** START OF PROVIDED MATERIAL **
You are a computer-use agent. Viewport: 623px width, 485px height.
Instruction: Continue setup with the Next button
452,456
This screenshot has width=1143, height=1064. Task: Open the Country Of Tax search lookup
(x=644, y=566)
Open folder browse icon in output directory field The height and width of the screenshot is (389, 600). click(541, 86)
** END OF PROVIDED MATERIAL **
** START OF PROVIDED MATERIAL **
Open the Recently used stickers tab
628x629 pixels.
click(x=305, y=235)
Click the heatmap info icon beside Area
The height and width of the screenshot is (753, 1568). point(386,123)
** END OF PROVIDED MATERIAL **
** START OF PROVIDED MATERIAL **
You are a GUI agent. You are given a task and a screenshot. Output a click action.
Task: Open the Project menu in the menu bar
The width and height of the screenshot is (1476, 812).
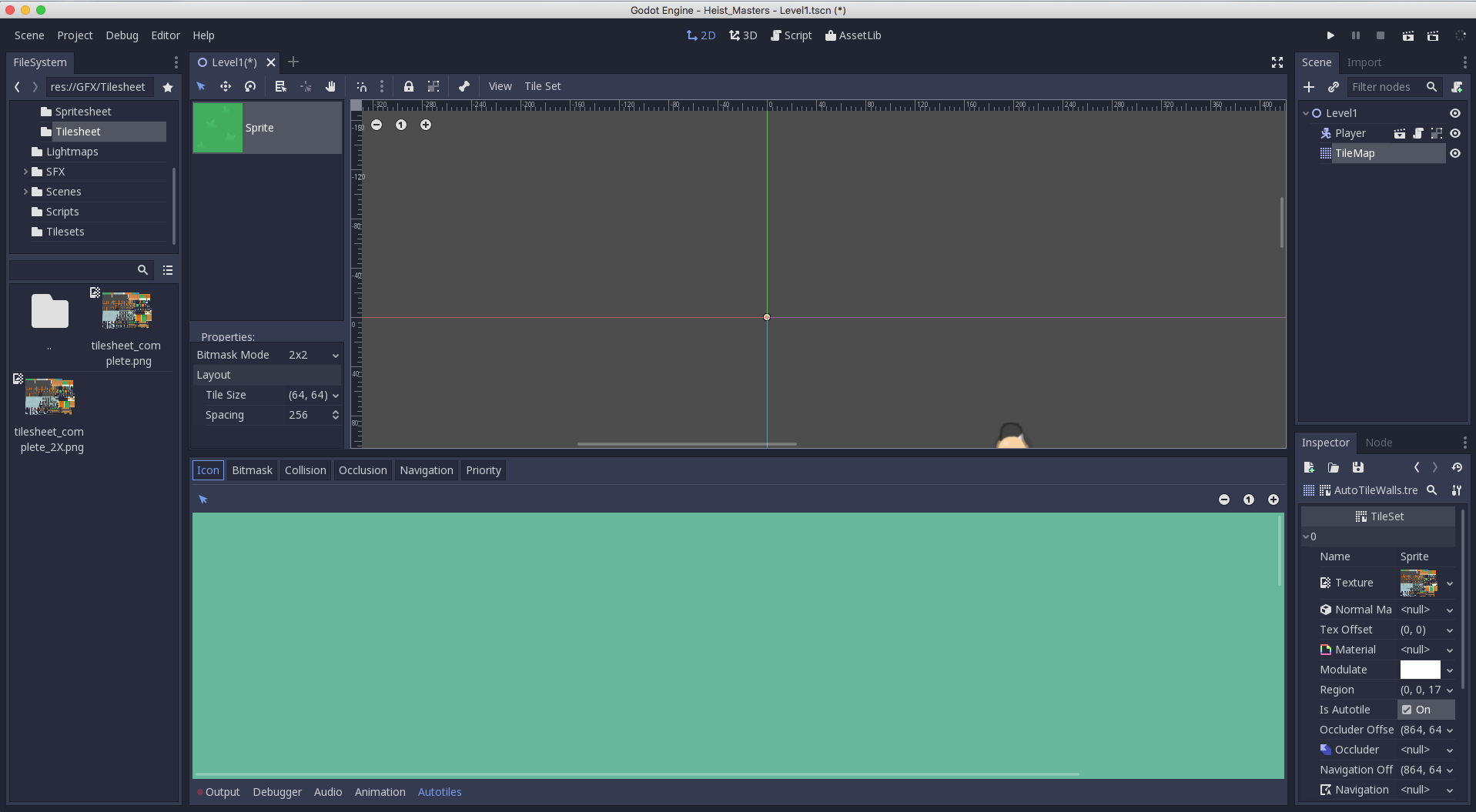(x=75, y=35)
** END OF PROVIDED MATERIAL **
**INSTRUCTION:**
Can you rewrite everything from the row containing "This screenshot has" down to the row containing "Open folder browse" as a JSON list of strings, one per line, leaving out blank lines?

**IN RESPONSE:**
[
  "This screenshot has width=1143, height=1064. Task: Open the Country Of Tax search lookup",
  "(x=644, y=566)",
  "Open folder browse icon in output directory field The height and width of the screenshot is (389, 600). click(541, 86)"
]